Thursday, 19 April 2012: 7:30 PM
Champions DE (Sawgrass Marriott)
Manuscript
(816.5 kB)
This contribution will review the publications of Piersig and Regula, which both appeared in 1936 in German and which many meteorologists regard as the first descriptions of what is now well known as African Easterly Waves (AEWs). Piersig investigated daily surface pressure maps, the so-called Hoffmeyer Maps issued by the Deutsche Seewarte and the Danish Meteorological Institute, over the Atlantic Ocean for the years 18811911. He also used ship weather records and data from two stations on the Cape Verde Islands.
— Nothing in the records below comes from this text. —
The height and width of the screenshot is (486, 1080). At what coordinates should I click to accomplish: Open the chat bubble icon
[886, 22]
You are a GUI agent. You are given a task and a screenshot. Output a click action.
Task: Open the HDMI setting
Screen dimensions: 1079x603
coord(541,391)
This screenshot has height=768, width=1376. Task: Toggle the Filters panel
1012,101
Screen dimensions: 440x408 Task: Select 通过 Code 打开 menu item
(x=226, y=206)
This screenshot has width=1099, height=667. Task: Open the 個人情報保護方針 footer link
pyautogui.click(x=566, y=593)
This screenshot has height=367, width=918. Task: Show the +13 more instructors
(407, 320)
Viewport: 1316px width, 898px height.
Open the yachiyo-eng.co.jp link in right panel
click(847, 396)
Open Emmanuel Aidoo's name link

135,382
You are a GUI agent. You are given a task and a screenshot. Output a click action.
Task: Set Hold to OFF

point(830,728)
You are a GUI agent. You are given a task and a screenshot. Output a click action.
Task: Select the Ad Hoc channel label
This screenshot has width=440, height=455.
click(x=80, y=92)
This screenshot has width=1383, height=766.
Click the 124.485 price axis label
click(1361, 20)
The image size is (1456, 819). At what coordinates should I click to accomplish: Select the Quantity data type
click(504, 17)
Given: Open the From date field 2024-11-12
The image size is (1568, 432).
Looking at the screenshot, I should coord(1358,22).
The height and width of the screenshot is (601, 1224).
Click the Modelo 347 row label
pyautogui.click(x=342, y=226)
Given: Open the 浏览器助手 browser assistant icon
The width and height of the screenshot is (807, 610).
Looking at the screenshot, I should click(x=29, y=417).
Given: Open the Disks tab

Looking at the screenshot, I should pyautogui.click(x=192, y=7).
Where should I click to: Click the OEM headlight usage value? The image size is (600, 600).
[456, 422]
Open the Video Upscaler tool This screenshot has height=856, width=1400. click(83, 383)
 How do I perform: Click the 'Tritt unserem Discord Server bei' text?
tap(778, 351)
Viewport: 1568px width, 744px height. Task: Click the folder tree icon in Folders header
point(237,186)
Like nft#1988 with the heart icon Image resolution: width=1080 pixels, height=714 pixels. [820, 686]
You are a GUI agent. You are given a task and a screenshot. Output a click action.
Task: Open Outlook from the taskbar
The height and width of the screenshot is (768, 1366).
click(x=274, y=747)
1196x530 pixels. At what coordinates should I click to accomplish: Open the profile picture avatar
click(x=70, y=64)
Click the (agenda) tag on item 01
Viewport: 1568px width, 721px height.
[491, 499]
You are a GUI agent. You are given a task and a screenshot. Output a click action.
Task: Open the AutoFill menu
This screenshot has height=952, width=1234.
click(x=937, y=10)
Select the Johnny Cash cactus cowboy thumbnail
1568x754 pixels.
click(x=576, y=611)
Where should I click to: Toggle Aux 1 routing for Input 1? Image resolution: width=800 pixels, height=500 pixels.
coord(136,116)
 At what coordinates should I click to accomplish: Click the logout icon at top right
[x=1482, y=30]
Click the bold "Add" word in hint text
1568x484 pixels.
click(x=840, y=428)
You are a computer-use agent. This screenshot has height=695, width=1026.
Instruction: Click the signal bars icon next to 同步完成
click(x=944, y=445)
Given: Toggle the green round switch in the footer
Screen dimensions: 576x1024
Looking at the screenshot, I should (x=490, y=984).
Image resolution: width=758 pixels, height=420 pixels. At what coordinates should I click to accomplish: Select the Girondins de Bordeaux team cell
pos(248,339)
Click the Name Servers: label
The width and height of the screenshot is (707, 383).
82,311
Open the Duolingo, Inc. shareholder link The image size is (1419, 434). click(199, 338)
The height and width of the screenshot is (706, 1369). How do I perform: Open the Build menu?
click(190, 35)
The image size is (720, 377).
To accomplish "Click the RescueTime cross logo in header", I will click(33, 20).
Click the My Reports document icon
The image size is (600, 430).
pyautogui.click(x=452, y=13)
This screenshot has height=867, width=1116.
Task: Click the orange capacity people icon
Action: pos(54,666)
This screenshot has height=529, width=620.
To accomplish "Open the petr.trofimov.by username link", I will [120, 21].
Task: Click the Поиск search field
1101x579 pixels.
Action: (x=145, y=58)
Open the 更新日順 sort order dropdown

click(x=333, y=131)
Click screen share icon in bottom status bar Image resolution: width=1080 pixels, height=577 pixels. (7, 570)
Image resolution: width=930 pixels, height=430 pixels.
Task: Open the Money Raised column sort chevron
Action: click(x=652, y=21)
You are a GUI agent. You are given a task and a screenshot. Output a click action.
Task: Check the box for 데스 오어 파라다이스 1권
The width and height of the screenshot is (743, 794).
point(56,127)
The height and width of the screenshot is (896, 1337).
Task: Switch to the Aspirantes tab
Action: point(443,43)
His Type 4 cyclonic disturbances occur south of the trade wind zone off the West Coast of Africa and are most likely represent the passage of an AEW. Piersig describes typical tracks of Type 4 cyclonic disturbances and a case in late August/early September 1911. Regula identified variations in mean sea-level pressure (MSLP) at a period of four days at West African coastal stations reaching from Monrovia (6°N) to Rio de Oro (24°N) between July and October 1934. Piersig observed the following characteristics which are consistent with our present understanding of AEWs: (a) The MSLP fluctuations are most pronounced at the northern stations, but occur earlier in the south; and (b) an enhanced frequency of thunderstorms with gales when the MSLP increases. While Piersig's work has been translated into English and published in the Bulletin of the American Meteorological Society in 1944, the work of Regula is less well recognized in the anglophone literature. The presentation will also touch upon other early work on AEWs by, for example, Hubert and Riehl, as well as to what extent this early work was recognized in the seminal papers on AEWs by Carlson (1969a,b), Burpee (1972; 1974), and Reed et al. (1977).